Hal ini membuat sejumlah negara memilih menyerah dan hidup berdampingan dengan Covid-19.
Seperti misalnya Singapura dan Inggris yang telah membuka kembali negaranya, dan memilih hidup berdampingan dengan Covid-19 menggunakan prosedur yang ketat.
Namun, China justru memiliki sikap sebaliknya, bertenyangan dengan banyak negara yang kini telah menyerah untuk menghilangkan Covid-19 dari negaranya.
China menjadi satu-satunya negara di dunia yang masih setia dengan strategi "zero Covid".
Sementara itu, negara Asia lainnya, Singapura, bergerak ke arah sebaliknya, "Living with Covid".
Lantas apa kata pakar China tentang ini?
"Sistem untuk melindungi kesehatan lebih dari 1,4 miliar orang tidak mudah dibangun. Kita tidak bisa membiarkan semuanya berlalu," kata Li Ling, pakar penelitian kesehatan dan ekonomi di Universitas Peking.
Ia mengomentari kemungkinan China meninggalkan strategi "nol Covid".
China saat ini menerapkan tindakan karantina tanpa kompromi untuk mencegah risiko kebangkitan Covid-19.
Termasuk pelacakan, isolasi, blokade, dan pengujian luas setiap kali infeksi virus muncul.
Singapura, negara Asia Tenggara, telah mencabut pembatasan pertemuan sejak Agustus.
Negara ini mengizinkan orang untuk makan di restoran, bekerja di kantor, dan pergi ke tempat umum.

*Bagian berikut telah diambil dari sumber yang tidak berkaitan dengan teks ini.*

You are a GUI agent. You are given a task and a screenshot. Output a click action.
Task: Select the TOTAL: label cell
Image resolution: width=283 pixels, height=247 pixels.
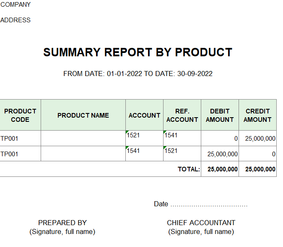189,169
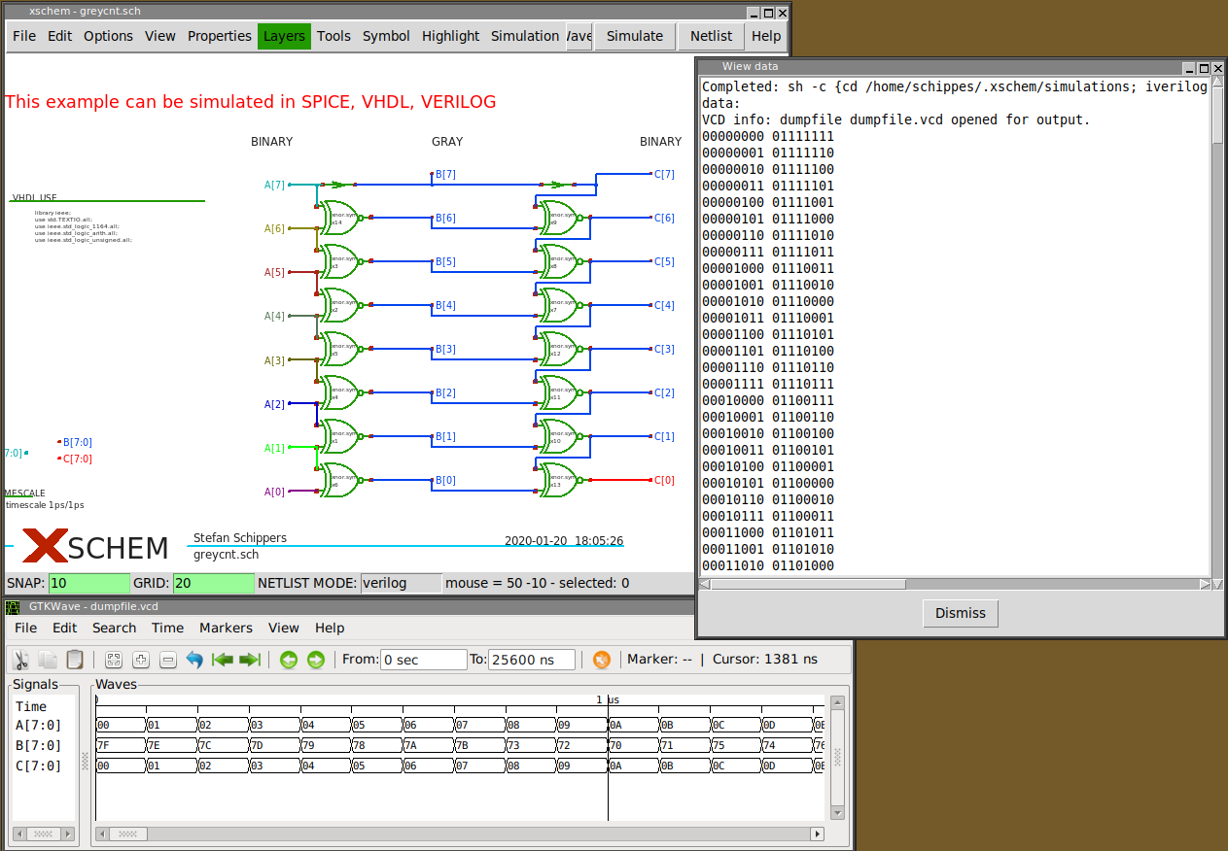Viewport: 1228px width, 851px height.
Task: Click the From time input field
Action: 423,660
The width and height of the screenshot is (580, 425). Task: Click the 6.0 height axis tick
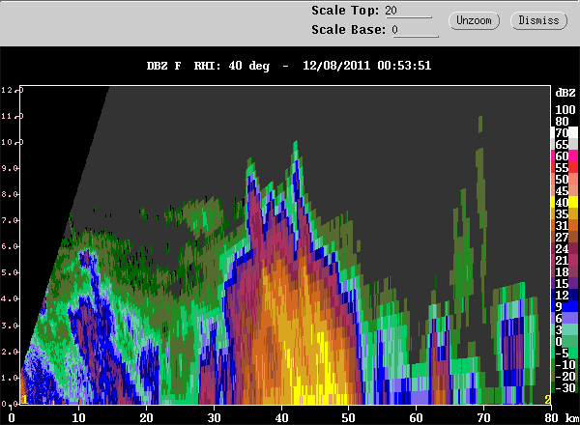pos(10,246)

Meski mencatat beberapa ribu kasus Covid-19 setiap hari, Singapura tetap percaya diri mengejar "hidup bersama Covid" ketika 83% penduduknya telah divaksinasi.

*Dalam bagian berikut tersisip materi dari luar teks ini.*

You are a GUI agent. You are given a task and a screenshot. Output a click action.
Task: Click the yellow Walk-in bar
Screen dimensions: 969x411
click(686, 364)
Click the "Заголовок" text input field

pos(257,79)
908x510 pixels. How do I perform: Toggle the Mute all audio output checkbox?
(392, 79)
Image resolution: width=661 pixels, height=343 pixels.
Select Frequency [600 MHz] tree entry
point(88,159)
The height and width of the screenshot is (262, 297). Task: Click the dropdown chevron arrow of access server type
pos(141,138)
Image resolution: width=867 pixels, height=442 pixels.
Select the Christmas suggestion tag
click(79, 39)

Pada 20 Oktober, Singapura mencatat 3.994 infeksi Covid-19 baru, rekor jumlah orang yang terinfeksi virus dalam sehari di negara pulau singa itu.
"Singapura gagal karena jumlah kasus Covid-19 meroket. Jika China, negara berpenduduk lebih dari 1,4 miliar orang, mengikuti mereka, jumlahnya tidak akan berhenti pada 3.000 atau 4.000 kasus," kata Li.

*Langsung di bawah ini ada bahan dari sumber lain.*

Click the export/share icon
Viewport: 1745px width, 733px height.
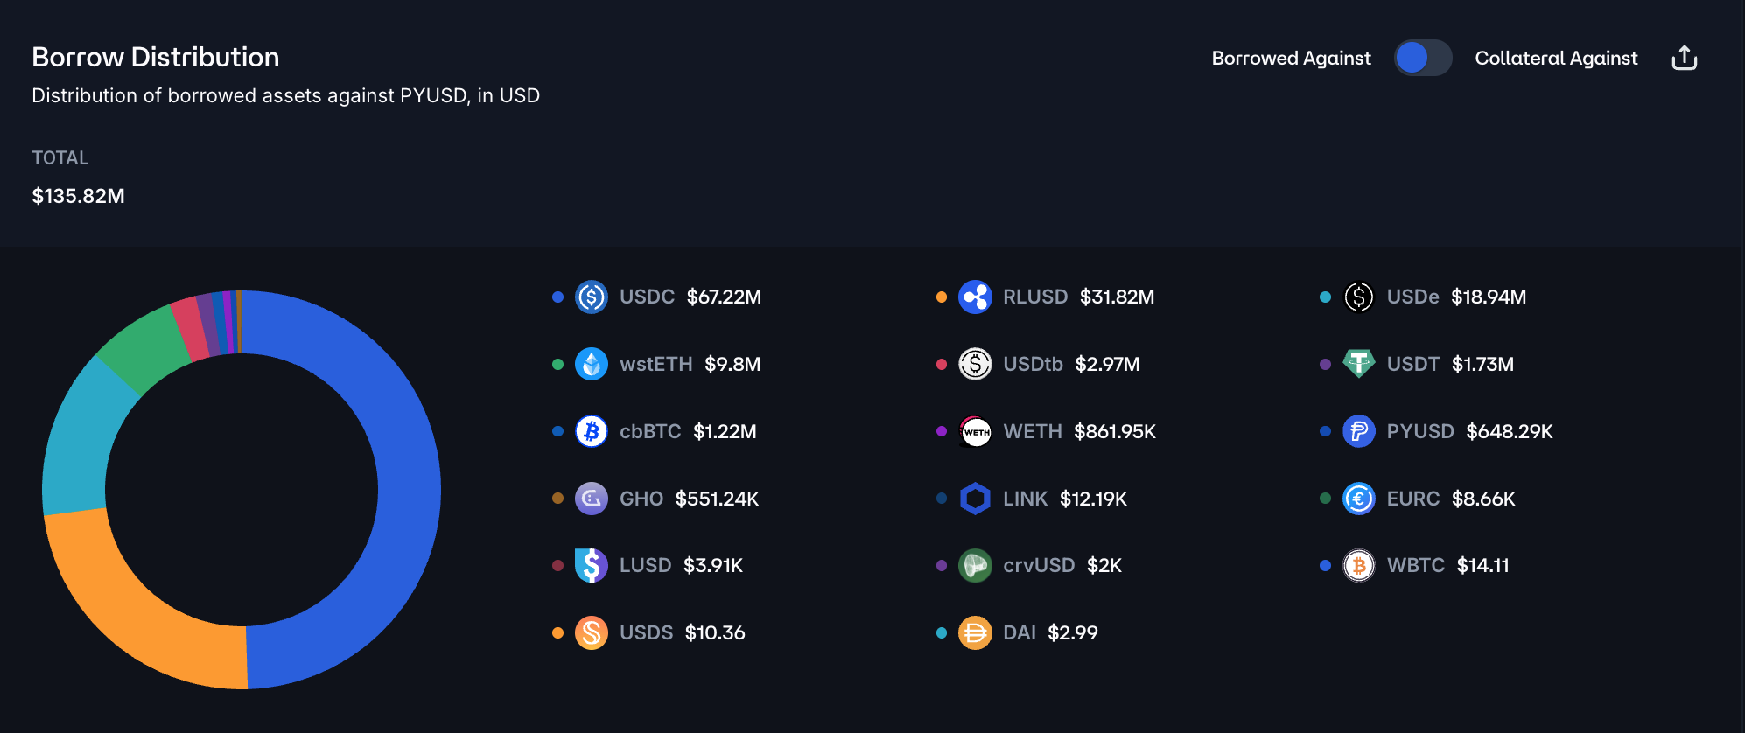coord(1684,59)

"Selama Covid-19 tidak dikendalikan, suatu negara tidak dapat menghilangkan risiko penyebaran penyakit," katanya.
"Mengatakan kontrol ketat menyebabkan beban ekonomi di China? Saya pikir itu tidak benar. Dengan strategi sirkulasi ganda, ekonomi China terus pulih," tambahnya.
"China mengutamakan kesehatan masyarakat, dan tidak terburu-buru untuk membuka kembali seperti Singapura,"imbuh Li.
Pada bulan Juli, Zhang Wenhong ahli virus paling terkenal di China, mengatakan bahwa negara itu perlu belajar untuk hidup dengan Covid-19.
Menurut Zhang, meskipun China mendorong untuk memvaksinasi, Covid-19 masih akan menyebar untuk waktu yang lama.
Meski menerapkan banyak tindakan karantina yang ketat, China baru-baru ini mencatat gelombang baru penularan Covid-19 di banyak provinsi seperti Gansu, Shaanxi, Mongolia Dalam, dan juga ada kasus di ibu kota Beijing.
Pada 21 Oktober, China mencatat 21 kasus Covid-19 lagi, termasuk 18 kasus domestik.